>> BEGIN DOCUMENT SECTION
# Mad Max



## Ranbay (Sep 1, 2015)

Well, after about 2 years on pre order this should arrive today.......

..... will update the thread tonight, hoping it's not a pile of shit.


----------



## ruffneck23 (Sep 1, 2015)

i played it for about 20 mins last night, looks amazing, but need some more gam eplay before i can give a definitive review, but ive now just got my code for metal gear solid so im not sure which one is going to get the most action


----------



## Ranbay (Sep 2, 2015)

Only got an hour or so in, seems good so far, I love mad max so the story and the theme is always going to win, the car drives ok, that was my worst worry.


----------



## Jon-of-arc (Sep 2, 2015)

Ranbay said:


> Only got an hour or so in, seems good so far, I love mad max so the story and the theme is always going to win, the car drives ok, that was my worst worry.



Review I read said that the car fights, picking off people with your harpoon, are incredibly well done.  The hand-to-hand combat is a not-so-hot immitation of the Arkham-series fighting.  Definitely on my "to buy" list when I upgrade of playstation 4/xbox one (still can't decide which - probably ps4 for No Man's Sky & The Last of Us).


----------



## Ranbay (Sep 2, 2015)

yeah it's very batman in the fight bits,


----------



## ruffneck23 (Sep 2, 2015)

but more street fighting from what i can tell, and weapons...


----------



## Ranbay (Sep 2, 2015)

yeah, and you get the shotgun init


----------



## Ranbay (Sep 9, 2015)

To be fair this game is rather good so far!

Just love driving about and smashing things up, stopping at random camps and looting them.


----------



## treelover (Sep 10, 2015)

has it flopped already? just over a tenner on cd keys and around 25.00 on GMG.

20 quid roughly on indiegala


----------



## cypher79 (Sep 13, 2015)

treelover said:


> has it flopped already? just over a tenner on cd keys and around 25.00 on GMG.
>> END DOCUMENT SECTION
>> BEGIN AVAILABLE DATA
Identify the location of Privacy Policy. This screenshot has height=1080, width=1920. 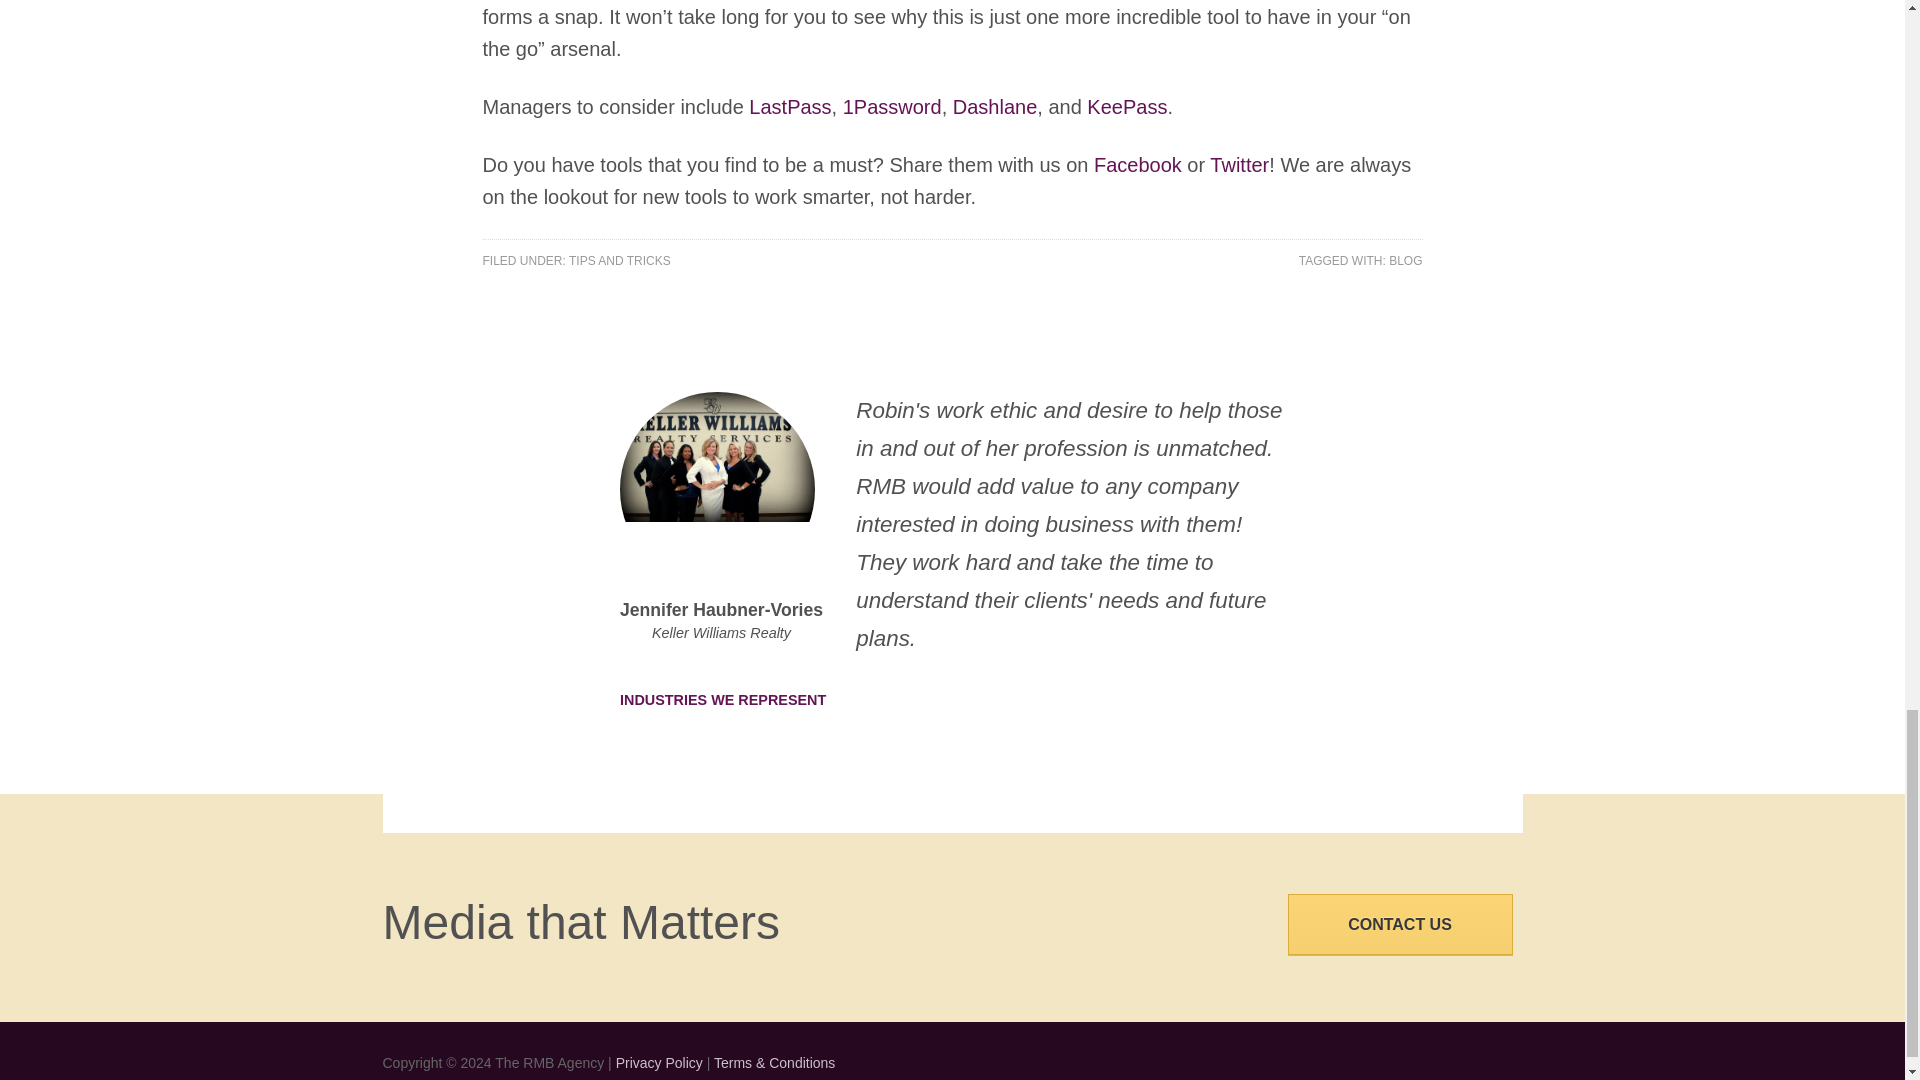
(659, 1063).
>> END AVAILABLE DATA
• _WHAT YOU WILL DO_
- a) Name each distinct username that posts in the Mad Max forum thread.
- b) Carry on the Mad Max forum thread from its final line onward.

• _TASK ANSWERS_
- a) Ranbay, ruffneck23, Jon-of-arc, treelover, cypher79

- b)
> 
> 20 quid roughly on indiegala



Seems to be a lot of new pc games going for very cheap these days. The Witcher 3 is only £14 on cdkeys, and I've seen Mortal Kombat X and Arkham Knight for under a tenner (ok those two are kinda broken tho)


----------



## Shippou-Sensei (Sep 17, 2015)

It is getting mixed reviews.

Nothing in it is particularly bad but  the  contents is kinda just the same kinda open world quests you see in every open world game. 

Liberate bases. Hijack convoys. Take down objects indicating a factions influence in an area.

Generic game with mad max paint job.  A good paint job by all accounts but basically just as thin.


----------



## Ranbay (Sep 17, 2015)

I'm loving it, stuck in loads of hours already.... the take downs and the car upgrades are great!


----------



## tommers (Sep 17, 2015)

Yeah, it's shadows of arkham in "the wasteland" but it's actually quite a lot of fun.


----------



## Ranbay (Sep 28, 2015)

Just completed it, was really fun!

loved building up the car, and the weapons, the fighting was really good, and it progressed really well, even after the final story mission it says I'm only 50% completed the game, loads of side things to do.


----------



## treelover (May 3, 2016)

Under six quid on CD Keys, still not convinced though.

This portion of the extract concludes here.